New rules introduced by the Flemish government will make it harder for the most vulnerable people to gain access to social housing, tenant groups say.
According to the Flemish Tenants’ Platform and the Network Against Poverty, last year there were 170,000 people on the waiting list for a social rental – a property, usually an apartment, made available by the local council for a low rent to low-income tenants.
But at the same time, the number of municipal properties available for rent was only 165,000, fewer than the number of applicants.
Social renting platforms were able to source another 11,000 apartments on the private rental market for social rents, but the criteria for renting those are different and the numbers still did not match up.
Just before summer this year, the Flemish government approved new allocation guidelines to come into effect in 2023. However, these rules will only affect how applicants can get on a waiting list and does nothing to help them obtain housing itself.
One of the changes affects what is called ‘local connection’. Until now, in most cases, local councils would require an applicant to have spent three of the last six years in the municipality where they are applying.
Under the new system of local connection, an applicant will have to have lived locally for a constant period of five of the last ten years.
“The most vulnerable often have what we call a dislocated housing history,” says Joy Verstichele of the Tenants’ Platform.
“They have to move more often, because of bad housing or psychosocial problems.
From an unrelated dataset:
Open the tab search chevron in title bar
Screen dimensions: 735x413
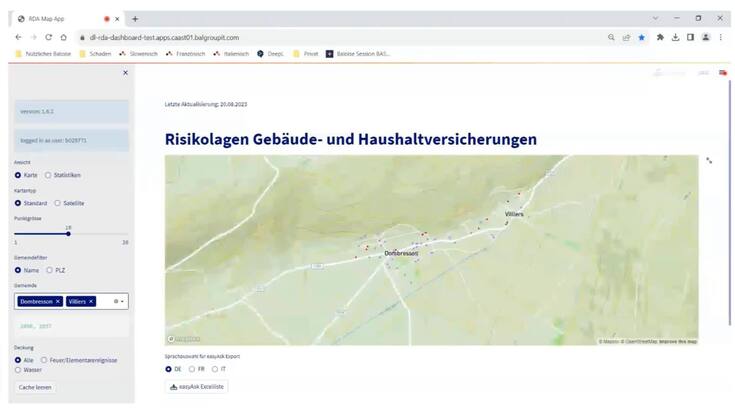coord(655,18)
In addition, you punish those who move for a job or to escape partner violence.”
The rule also disadvantages refugees, said Björn Mallants, director of the Flemish Association of Housing Societies.
“Their period of five years only starts from their recognition by authorities and they often do not immediately have a stable living situation afterwards.”
There are more conditions in the new rules: 50% of available homes should go to people on the waiting list; 30% go to target groups decided by the municipality; and only 20% are reserved for those in serious housing need.
“That way the most vulnerable are affected,” Verstichele told De Morgen.
Flemish minister for housing Matthias Diependaele (N-VA) dismissed the criticism as fishing for votes.
“Our intentions are clear,” he said. “We made the rules on social rent fairer and more equitable in order to strengthen support for social housing.”